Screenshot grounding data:

· · · ·

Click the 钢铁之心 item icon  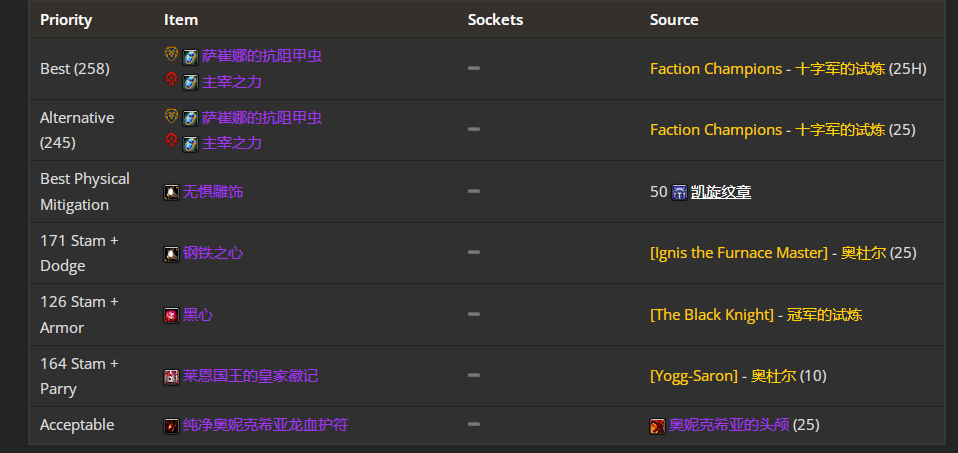[172, 254]
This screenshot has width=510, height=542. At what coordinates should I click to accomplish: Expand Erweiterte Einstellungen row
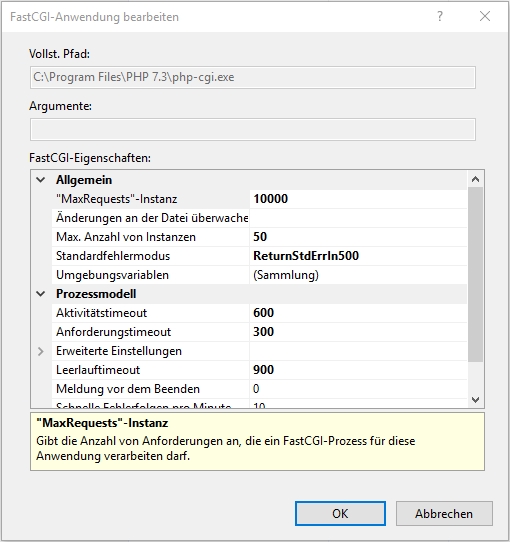(x=41, y=351)
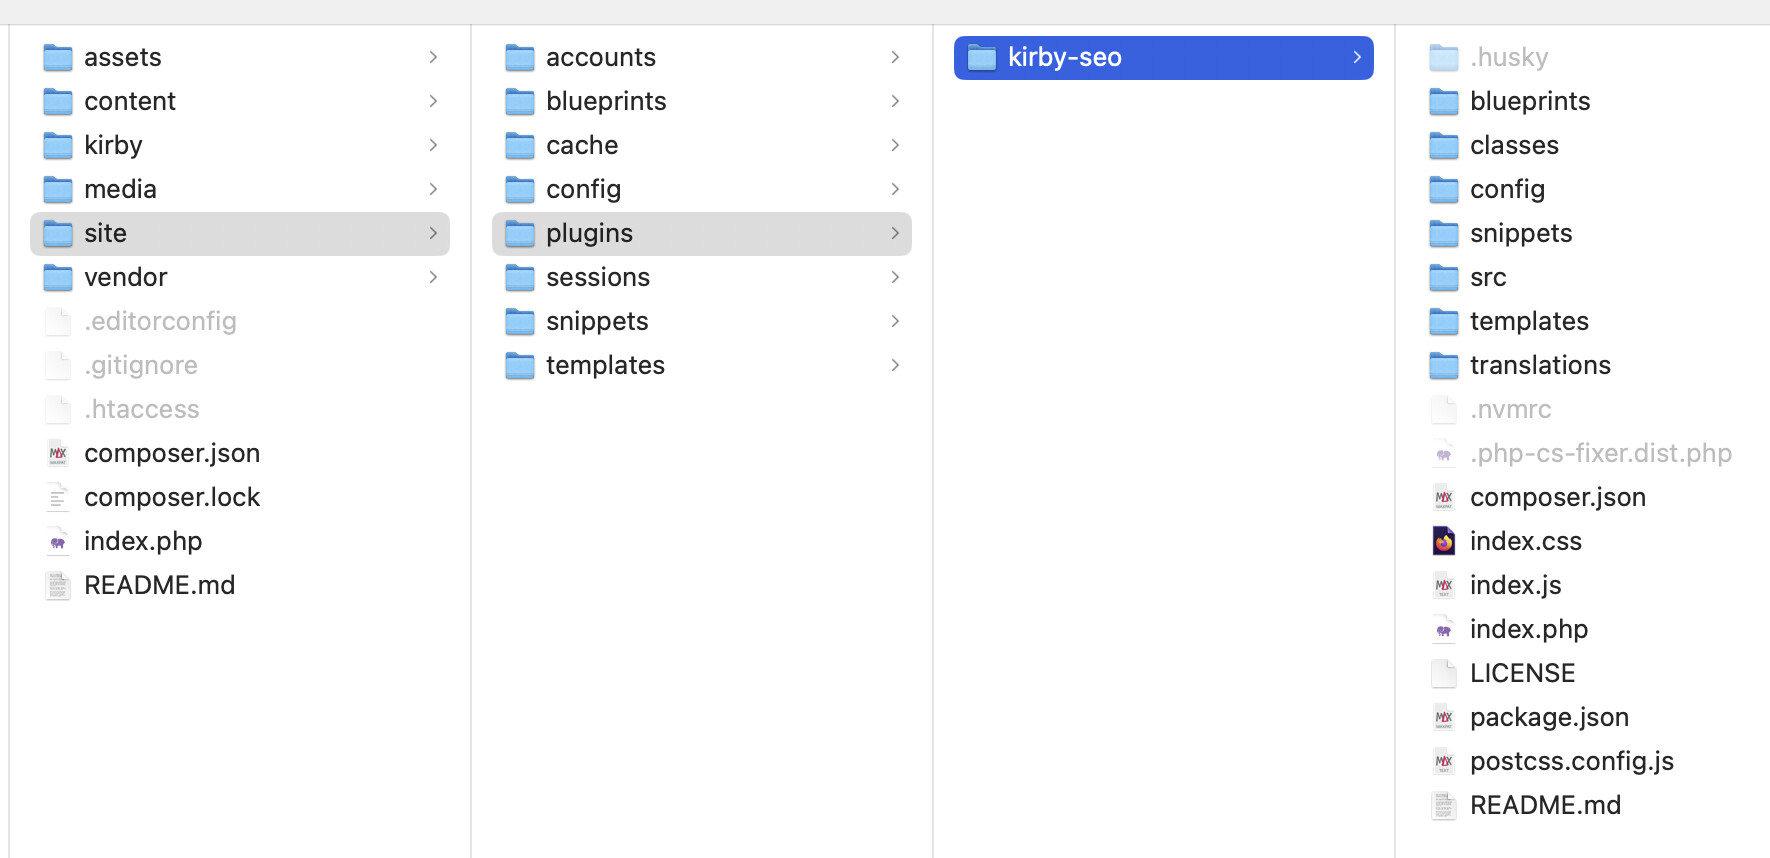Viewport: 1770px width, 858px height.
Task: Click the package.json file icon
Action: point(1443,717)
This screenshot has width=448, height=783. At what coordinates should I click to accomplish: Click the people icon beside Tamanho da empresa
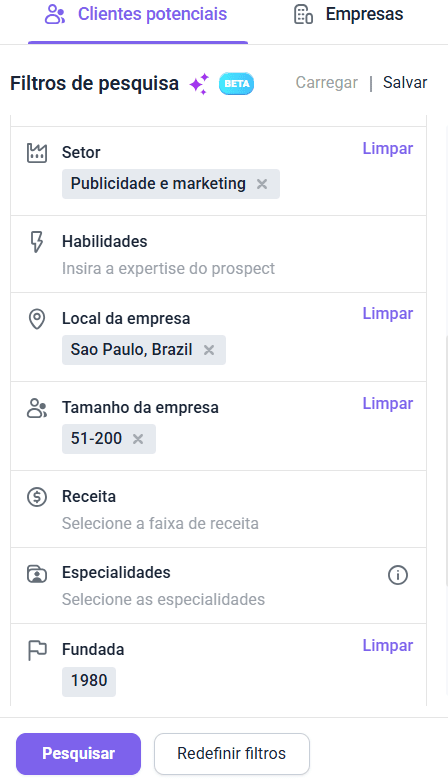36,408

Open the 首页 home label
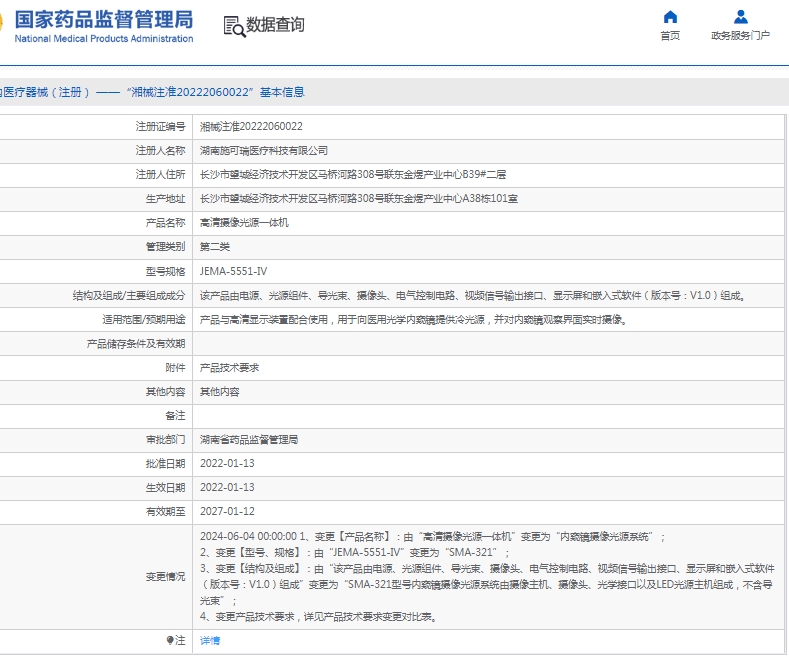click(x=670, y=36)
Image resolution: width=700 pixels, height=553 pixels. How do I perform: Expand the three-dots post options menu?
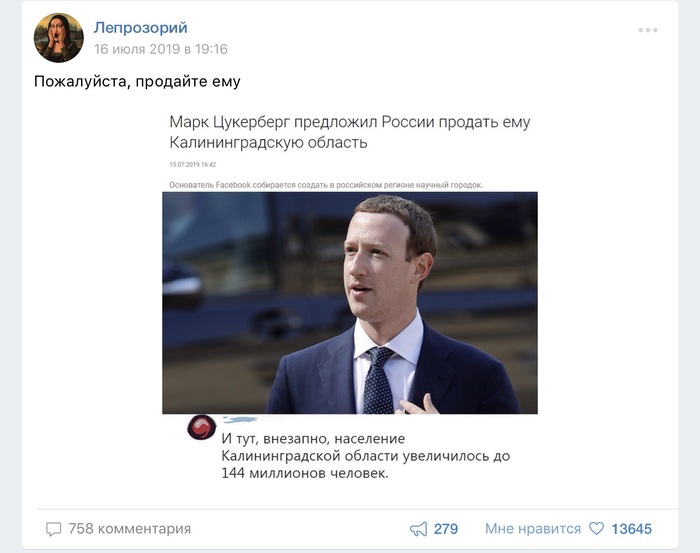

· · · ·

* What is required: Please retype the lines from the one that contains "This screenshot has width=448, height=783." to the final line of the records, both included, exactly as written and without any pictures.

* Solution to this exercise:
This screenshot has width=448, height=783. At what coordinates should I click to accomplish: Click the people icon beside Tamanho da empresa
36,408

Open the 首页 home label
click(x=670, y=36)
Image resolution: width=700 pixels, height=553 pixels. How do I perform: Expand the three-dots post options menu?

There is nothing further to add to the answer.